• [Required work]: In the records that follow, find the line with "ハトのしあわせうり (109, 817)"; from there, retype every line exactly through the line with "1660 - 1669 (2) (687, 1789)", which also belongs to the answer.

(Exercise data begins)

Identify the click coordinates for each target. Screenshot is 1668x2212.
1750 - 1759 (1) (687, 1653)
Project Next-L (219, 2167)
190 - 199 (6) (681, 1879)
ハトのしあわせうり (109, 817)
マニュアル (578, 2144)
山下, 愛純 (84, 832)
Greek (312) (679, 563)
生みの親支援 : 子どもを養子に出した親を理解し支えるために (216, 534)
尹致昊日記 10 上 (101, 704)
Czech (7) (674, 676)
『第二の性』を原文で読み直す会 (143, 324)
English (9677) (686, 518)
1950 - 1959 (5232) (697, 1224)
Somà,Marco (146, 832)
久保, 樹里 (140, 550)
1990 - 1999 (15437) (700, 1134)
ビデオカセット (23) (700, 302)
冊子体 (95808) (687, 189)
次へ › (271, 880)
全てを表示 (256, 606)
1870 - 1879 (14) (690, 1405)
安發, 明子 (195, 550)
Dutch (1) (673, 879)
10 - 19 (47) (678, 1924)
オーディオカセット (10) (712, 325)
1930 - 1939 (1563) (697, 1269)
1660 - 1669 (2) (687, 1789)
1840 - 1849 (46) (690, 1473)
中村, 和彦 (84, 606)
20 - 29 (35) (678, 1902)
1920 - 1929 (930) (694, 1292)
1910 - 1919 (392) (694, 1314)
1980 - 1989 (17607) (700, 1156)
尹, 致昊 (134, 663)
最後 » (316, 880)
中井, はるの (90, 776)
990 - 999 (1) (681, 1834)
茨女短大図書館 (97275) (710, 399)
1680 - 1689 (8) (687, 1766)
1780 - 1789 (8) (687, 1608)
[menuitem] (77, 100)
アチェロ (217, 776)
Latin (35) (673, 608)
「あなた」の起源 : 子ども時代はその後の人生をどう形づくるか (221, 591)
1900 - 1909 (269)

(Exercise data ends)

• [Answer space]:
ハトのしあわせうり (109, 817)
マニュアル (578, 2144)
山下, 愛純 (84, 832)
Greek (312) (679, 563)
生みの親支援 : 子どもを養子に出した親を理解し支えるために (216, 534)
尹致昊日記 10 上 (101, 704)
Czech (7) (674, 676)
『第二の性』を原文で読み直す会 (143, 324)
English (9677) (686, 518)
1950 - 1959 (5232) (697, 1224)
Somà,Marco (146, 832)
久保, 樹里 (140, 550)
1990 - 1999 (15437) (700, 1134)
ビデオカセット (23) (700, 302)
冊子体 (95808) (687, 189)
次へ › (271, 880)
全てを表示 (256, 606)
1870 - 1879 (14) (690, 1405)
安發, 明子 (195, 550)
Dutch (1) (673, 879)
10 - 19 (47) (678, 1924)
オーディオカセット (10) (712, 325)
1930 - 1939 (1563) (697, 1269)
1660 - 1669 (2) (687, 1789)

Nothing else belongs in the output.